▶ _INPUT_
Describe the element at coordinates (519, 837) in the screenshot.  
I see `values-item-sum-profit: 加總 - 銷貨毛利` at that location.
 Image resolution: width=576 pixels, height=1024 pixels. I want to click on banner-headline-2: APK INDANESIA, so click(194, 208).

* * *

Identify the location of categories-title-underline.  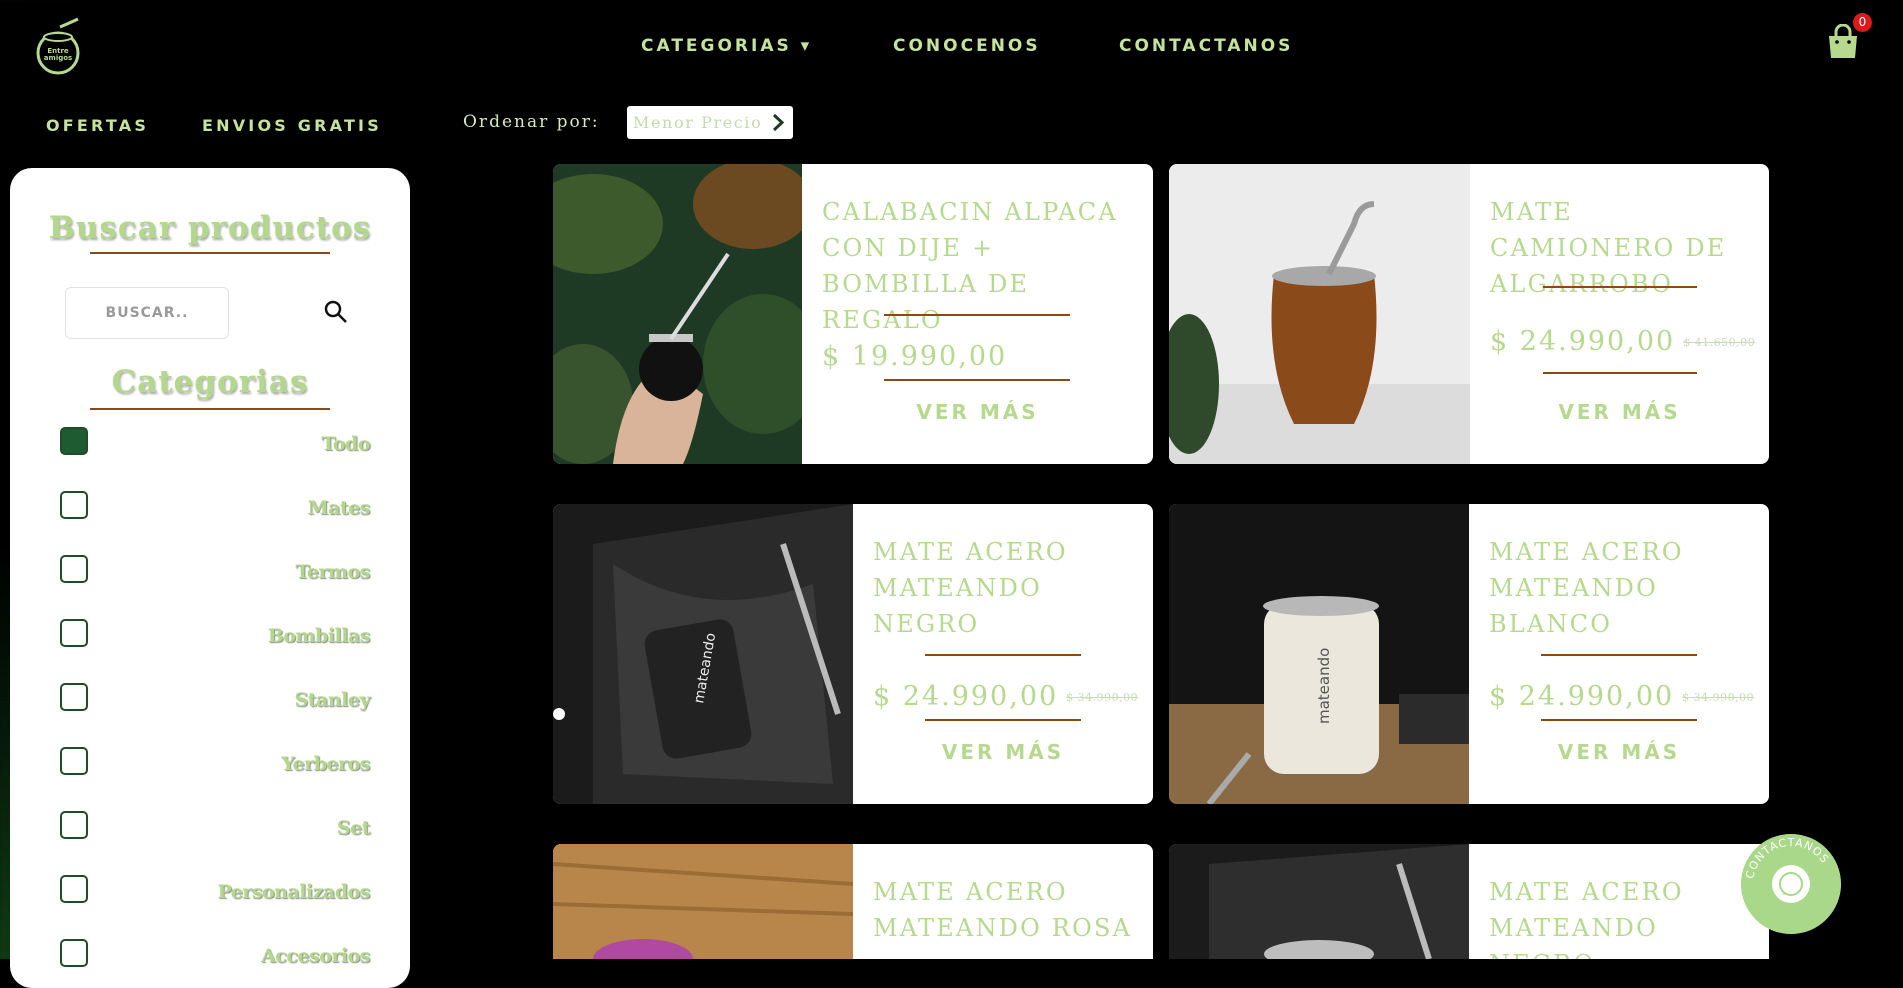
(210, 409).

==

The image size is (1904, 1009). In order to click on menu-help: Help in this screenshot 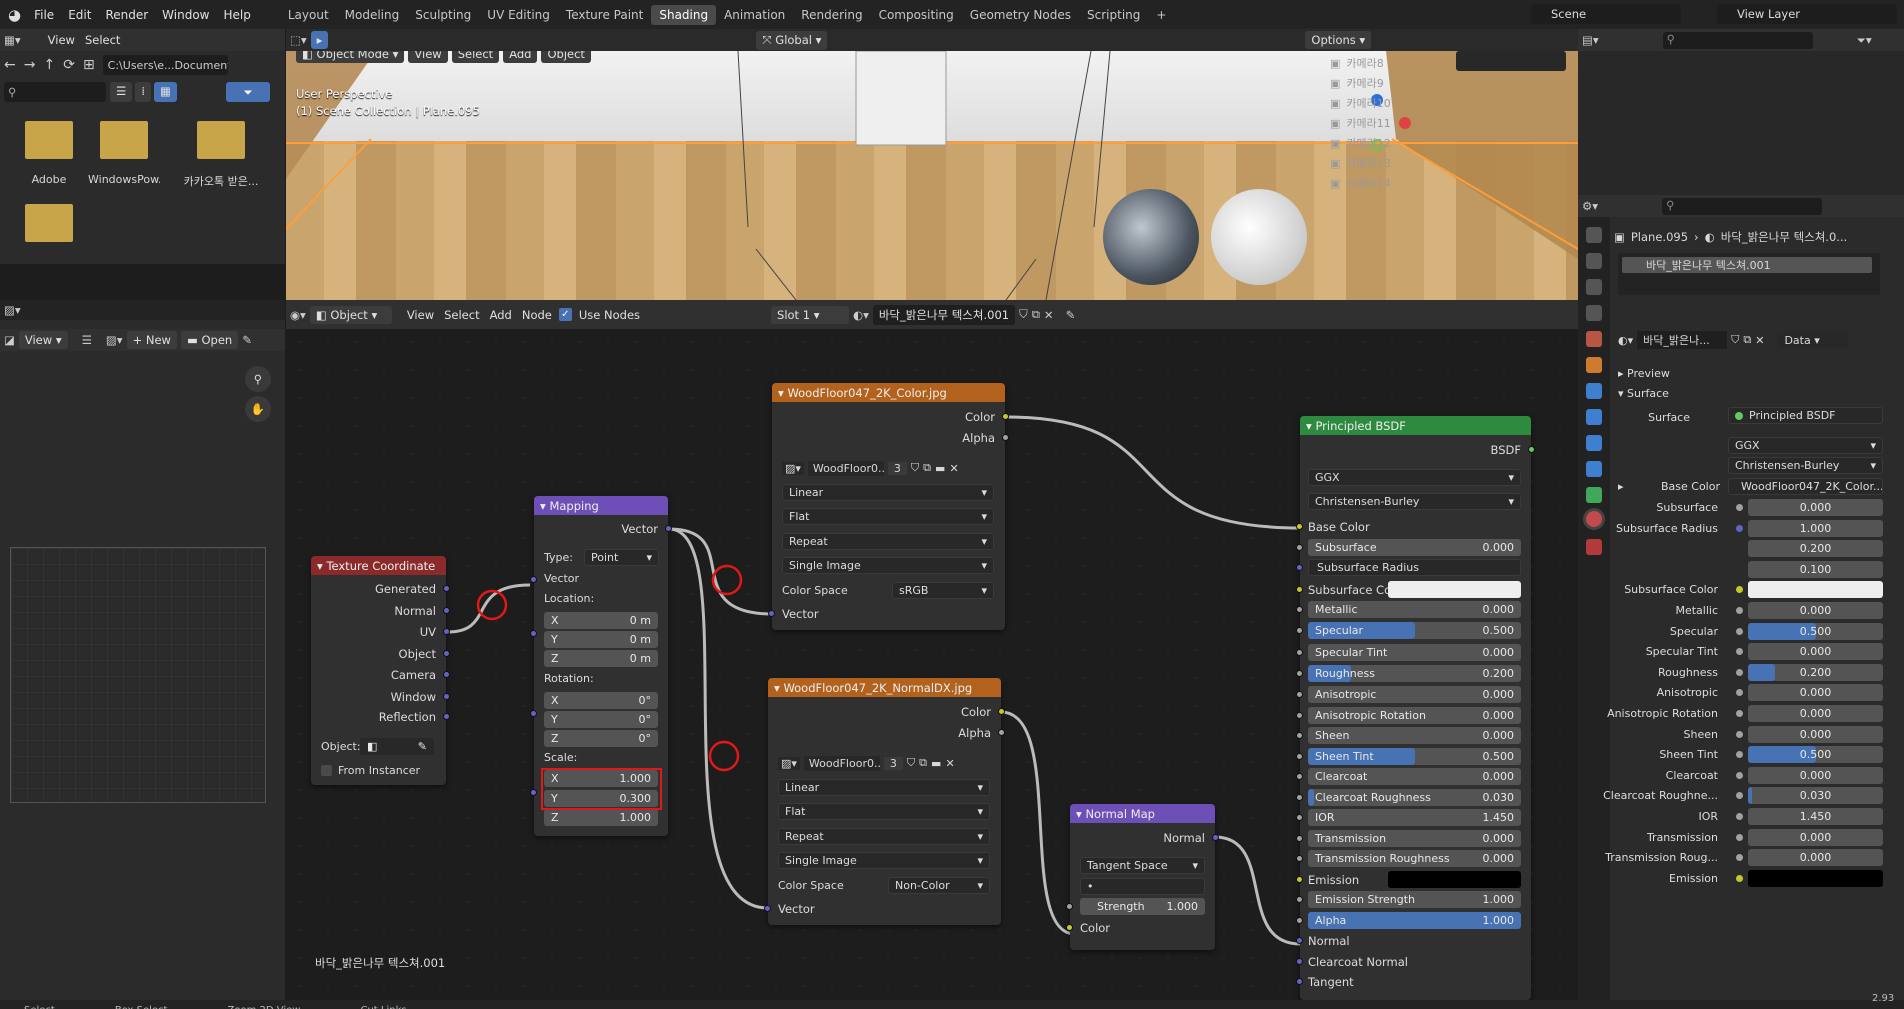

▶ _TO-DO ITEM_
Copy out the items above, from the line containing "Describe the element" through the line containing "Image resolution: width=576", with both of those lines included.

▶ _ANSWER_
Describe the element at coordinates (519, 837) in the screenshot.  
I see `values-item-sum-profit: 加總 - 銷貨毛利` at that location.
 Image resolution: width=576 pixels, height=1024 pixels. I want to click on banner-headline-2: APK INDANESIA, so click(194, 208).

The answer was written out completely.